#### Your assignment:
Print each entry below precisely as it reads.

Collected data
━━━

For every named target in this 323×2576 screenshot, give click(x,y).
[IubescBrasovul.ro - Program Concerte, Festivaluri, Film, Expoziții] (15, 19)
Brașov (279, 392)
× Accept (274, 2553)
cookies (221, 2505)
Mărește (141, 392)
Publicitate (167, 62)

━━━

#### Task answer:
For every named target in this 323×2576 screenshot, give click(x,y).
[IubescBrasovul.ro - Program Concerte, Festivaluri, Film, Expoziții] (15, 19)
Brașov (279, 392)
× Accept (274, 2553)
cookies (221, 2505)
Mărește (141, 392)
Publicitate (167, 62)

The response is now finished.